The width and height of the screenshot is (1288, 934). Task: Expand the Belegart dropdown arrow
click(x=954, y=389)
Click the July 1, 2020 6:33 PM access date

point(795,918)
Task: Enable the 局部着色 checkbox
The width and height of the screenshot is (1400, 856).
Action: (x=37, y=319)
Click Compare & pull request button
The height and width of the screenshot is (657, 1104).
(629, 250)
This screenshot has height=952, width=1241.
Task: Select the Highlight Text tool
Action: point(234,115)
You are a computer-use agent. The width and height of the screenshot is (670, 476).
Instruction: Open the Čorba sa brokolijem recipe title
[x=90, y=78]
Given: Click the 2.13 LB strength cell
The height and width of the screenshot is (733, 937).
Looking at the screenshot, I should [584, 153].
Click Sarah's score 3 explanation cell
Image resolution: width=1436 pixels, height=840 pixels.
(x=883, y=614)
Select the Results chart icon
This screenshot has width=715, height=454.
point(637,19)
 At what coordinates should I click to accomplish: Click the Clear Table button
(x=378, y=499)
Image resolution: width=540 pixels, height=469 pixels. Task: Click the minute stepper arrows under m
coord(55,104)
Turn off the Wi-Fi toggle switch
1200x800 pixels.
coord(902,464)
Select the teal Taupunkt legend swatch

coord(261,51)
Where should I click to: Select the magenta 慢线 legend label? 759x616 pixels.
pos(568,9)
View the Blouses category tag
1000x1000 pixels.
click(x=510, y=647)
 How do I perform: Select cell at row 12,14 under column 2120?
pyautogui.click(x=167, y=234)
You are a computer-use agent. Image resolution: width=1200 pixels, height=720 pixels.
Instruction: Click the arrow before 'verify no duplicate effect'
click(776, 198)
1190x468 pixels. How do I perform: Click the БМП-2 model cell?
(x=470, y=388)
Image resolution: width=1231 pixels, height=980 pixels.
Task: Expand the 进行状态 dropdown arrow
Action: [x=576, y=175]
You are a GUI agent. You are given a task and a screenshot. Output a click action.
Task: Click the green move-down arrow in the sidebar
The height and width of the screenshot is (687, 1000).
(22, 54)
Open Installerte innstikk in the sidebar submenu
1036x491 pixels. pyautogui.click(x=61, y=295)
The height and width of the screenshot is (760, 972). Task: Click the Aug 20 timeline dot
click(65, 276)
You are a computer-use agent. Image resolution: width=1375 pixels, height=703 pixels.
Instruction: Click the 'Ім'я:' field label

···

## WHAT YOU SHOULD DO
Each record above should be restated word for word.

## OUTPUT
The width and height of the screenshot is (1288, 934). Task: Expand the Belegart dropdown arrow
click(x=954, y=389)
Click the July 1, 2020 6:33 PM access date

point(795,918)
Task: Enable the 局部着色 checkbox
The width and height of the screenshot is (1400, 856).
Action: (x=37, y=319)
Click Compare & pull request button
The height and width of the screenshot is (657, 1104).
(629, 250)
This screenshot has height=952, width=1241.
Task: Select the Highlight Text tool
Action: point(234,115)
You are a computer-use agent. The width and height of the screenshot is (670, 476).
Instruction: Open the Čorba sa brokolijem recipe title
[x=90, y=78]
Given: Click the 2.13 LB strength cell
The height and width of the screenshot is (733, 937).
Looking at the screenshot, I should [584, 153].
Click Sarah's score 3 explanation cell
Image resolution: width=1436 pixels, height=840 pixels.
(x=883, y=614)
Select the Results chart icon
This screenshot has width=715, height=454.
point(637,19)
 At what coordinates should I click to accomplish: Click the Clear Table button
(x=378, y=499)
Image resolution: width=540 pixels, height=469 pixels. Task: Click the minute stepper arrows under m
coord(55,104)
Turn off the Wi-Fi toggle switch
1200x800 pixels.
coord(902,464)
Select the teal Taupunkt legend swatch

coord(261,51)
Where should I click to: Select the magenta 慢线 legend label? 759x616 pixels.
pos(568,9)
View the Blouses category tag
1000x1000 pixels.
click(x=510, y=647)
 How do I perform: Select cell at row 12,14 under column 2120?
pyautogui.click(x=167, y=234)
You are a computer-use agent. Image resolution: width=1200 pixels, height=720 pixels.
Instruction: Click the arrow before 'verify no duplicate effect'
click(776, 198)
1190x468 pixels. How do I perform: Click the БМП-2 model cell?
(x=470, y=388)
Image resolution: width=1231 pixels, height=980 pixels.
Task: Expand the 进行状态 dropdown arrow
Action: [x=576, y=175]
You are a GUI agent. You are given a task and a screenshot. Output a click action.
Task: Click the green move-down arrow in the sidebar
The height and width of the screenshot is (687, 1000).
(22, 54)
Open Installerte innstikk in the sidebar submenu
1036x491 pixels. pyautogui.click(x=61, y=295)
The height and width of the screenshot is (760, 972). Task: Click the Aug 20 timeline dot
click(65, 276)
You are a computer-use agent. Image resolution: width=1375 pixels, height=703 pixels.
Instruction: Click the 'Ім'я:' field label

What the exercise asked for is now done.